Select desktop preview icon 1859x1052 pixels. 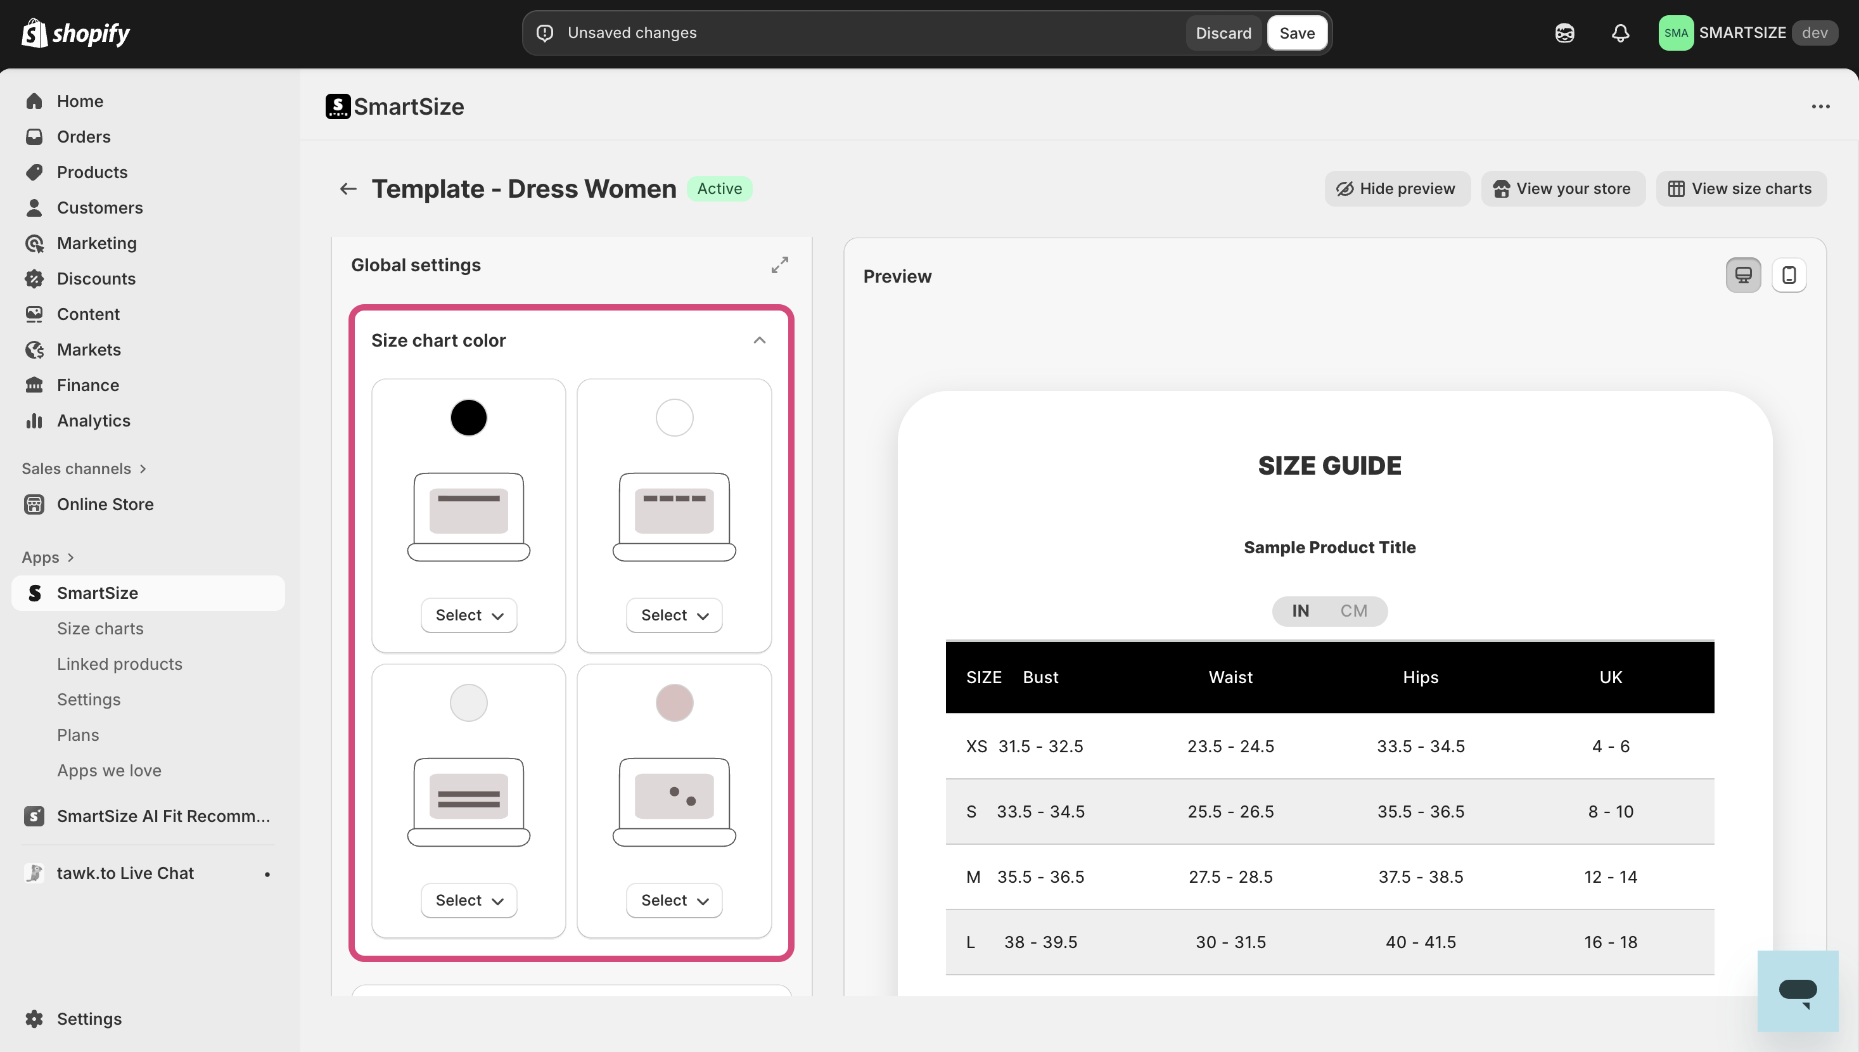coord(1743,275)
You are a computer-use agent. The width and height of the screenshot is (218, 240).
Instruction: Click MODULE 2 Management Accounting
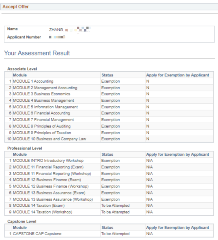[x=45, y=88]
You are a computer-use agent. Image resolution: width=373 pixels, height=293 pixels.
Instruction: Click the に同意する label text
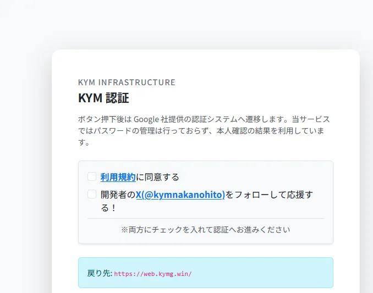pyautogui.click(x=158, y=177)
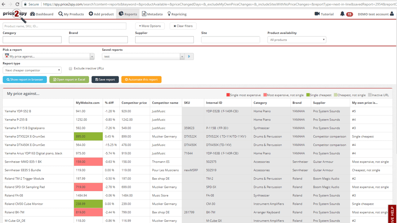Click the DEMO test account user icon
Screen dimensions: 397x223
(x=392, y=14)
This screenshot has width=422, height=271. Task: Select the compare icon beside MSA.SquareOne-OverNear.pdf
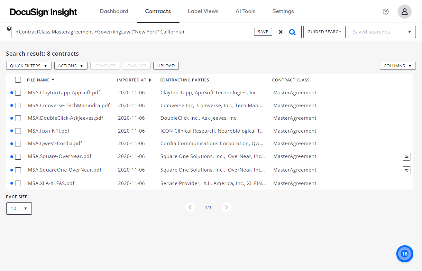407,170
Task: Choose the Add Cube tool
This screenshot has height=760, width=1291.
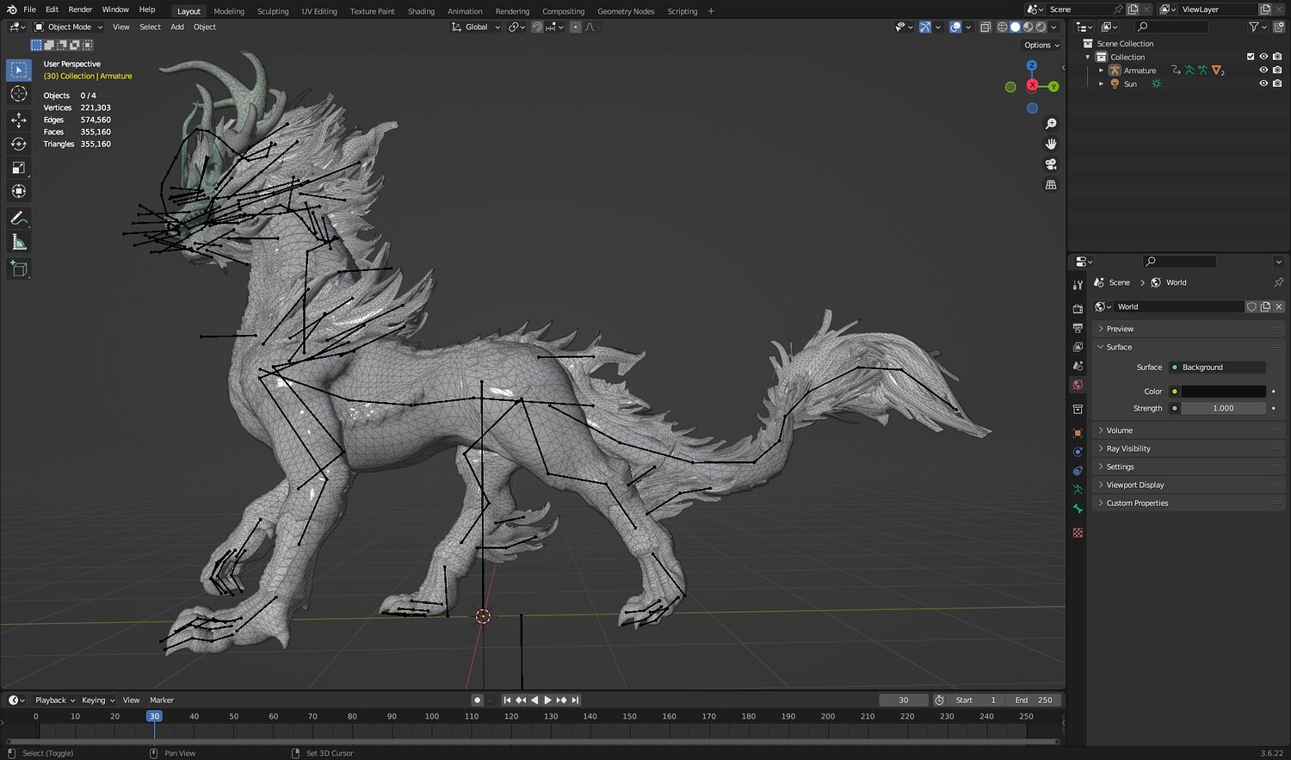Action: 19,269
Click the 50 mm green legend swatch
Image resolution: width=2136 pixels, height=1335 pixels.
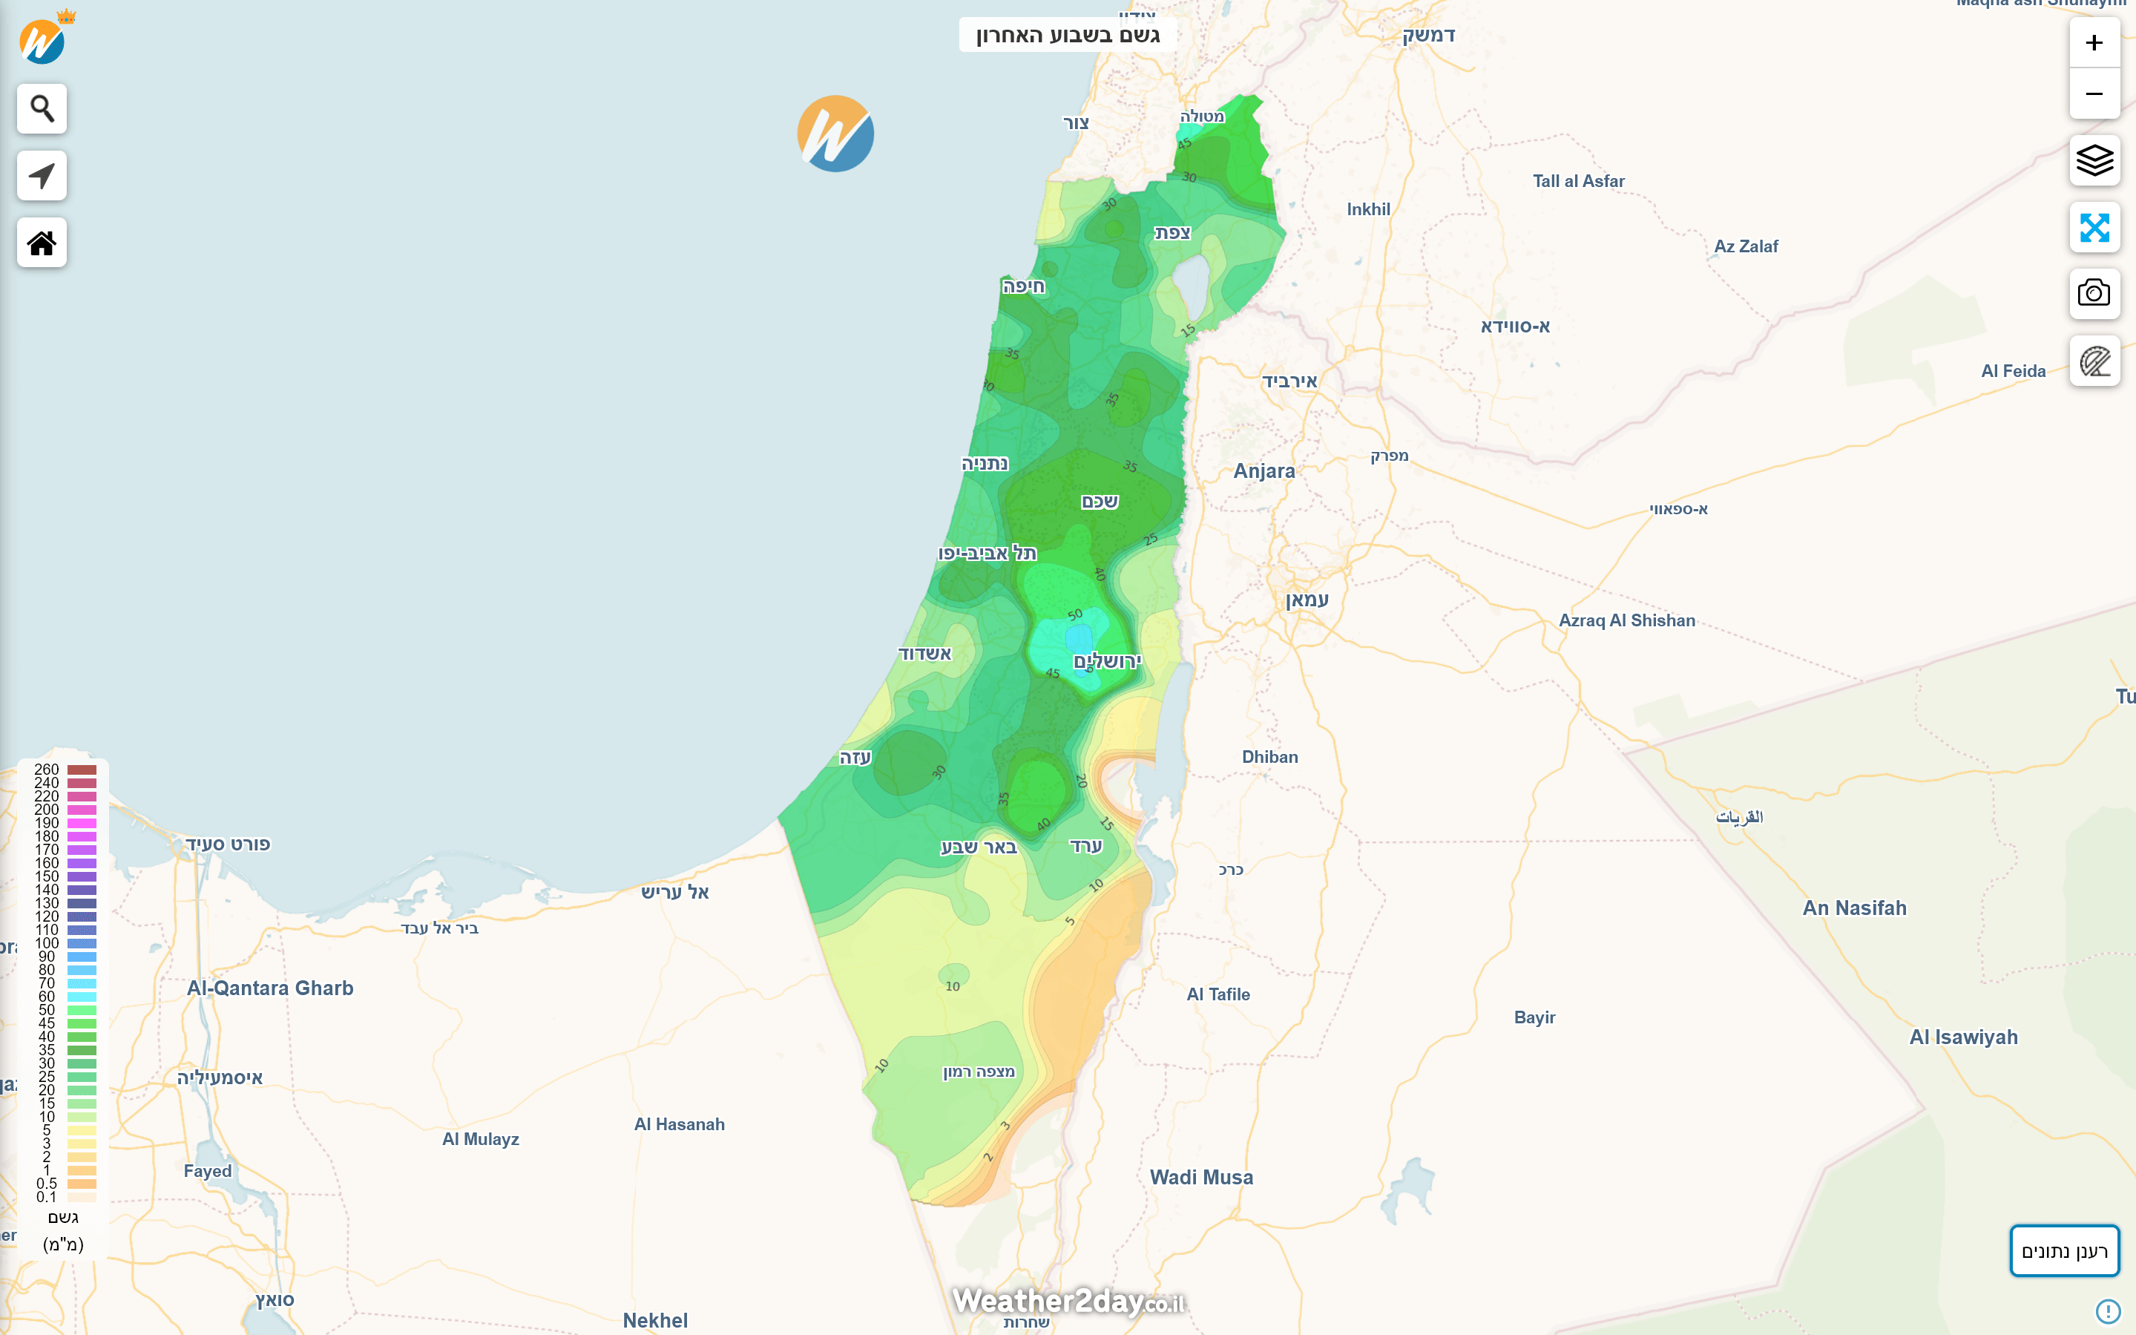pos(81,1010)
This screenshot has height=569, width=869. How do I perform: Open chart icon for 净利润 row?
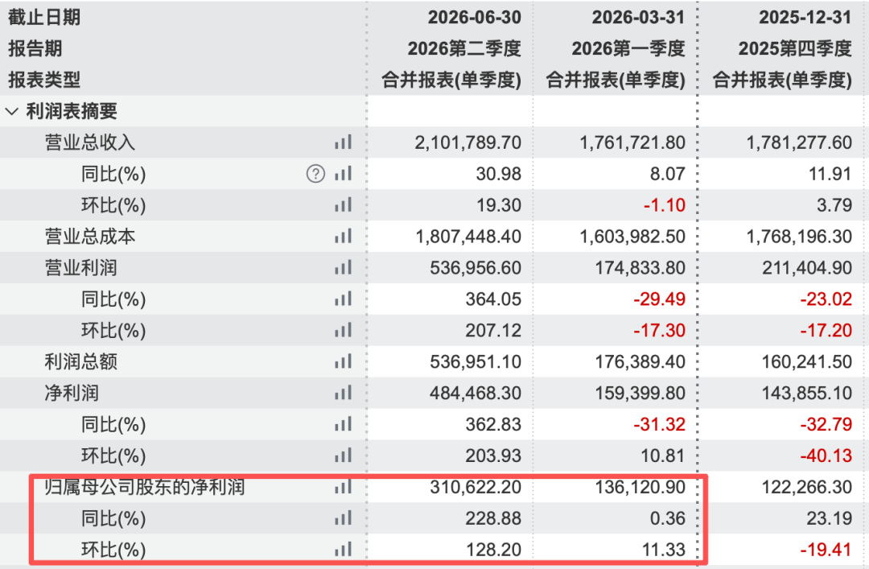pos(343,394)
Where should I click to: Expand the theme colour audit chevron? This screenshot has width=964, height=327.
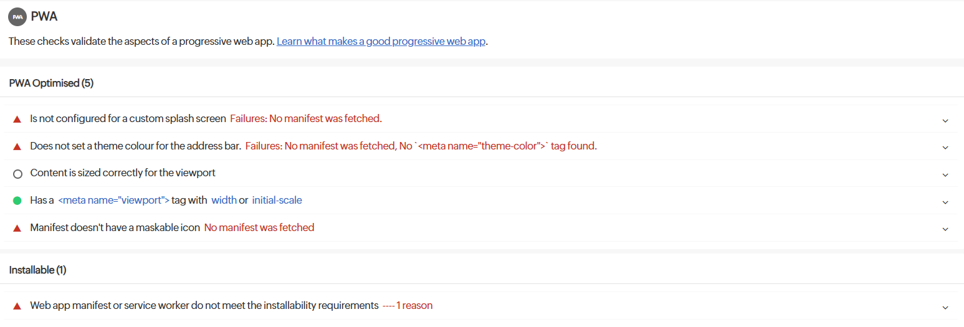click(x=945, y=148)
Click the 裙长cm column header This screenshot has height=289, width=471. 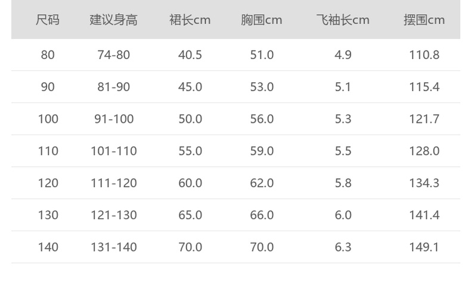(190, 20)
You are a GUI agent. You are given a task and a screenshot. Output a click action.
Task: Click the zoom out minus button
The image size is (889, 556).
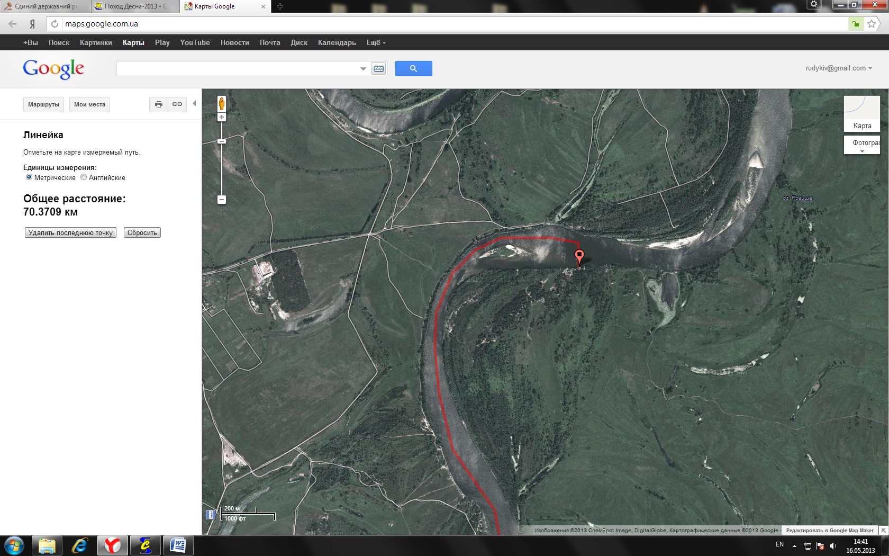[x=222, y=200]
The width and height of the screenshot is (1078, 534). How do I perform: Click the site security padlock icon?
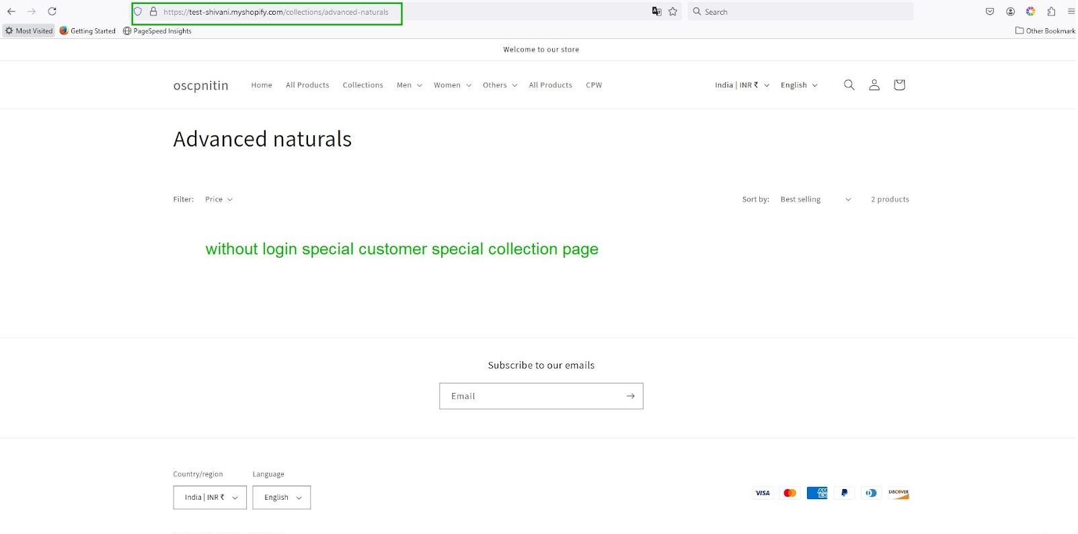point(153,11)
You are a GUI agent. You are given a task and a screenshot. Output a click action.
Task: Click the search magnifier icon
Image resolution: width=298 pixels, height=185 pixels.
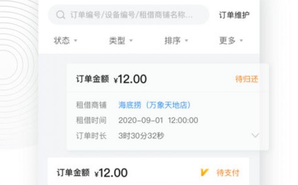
--*--
* [To do] How many lines in the records above contain the string "computer", with case counting? Give only the number.

* [Completed task] 2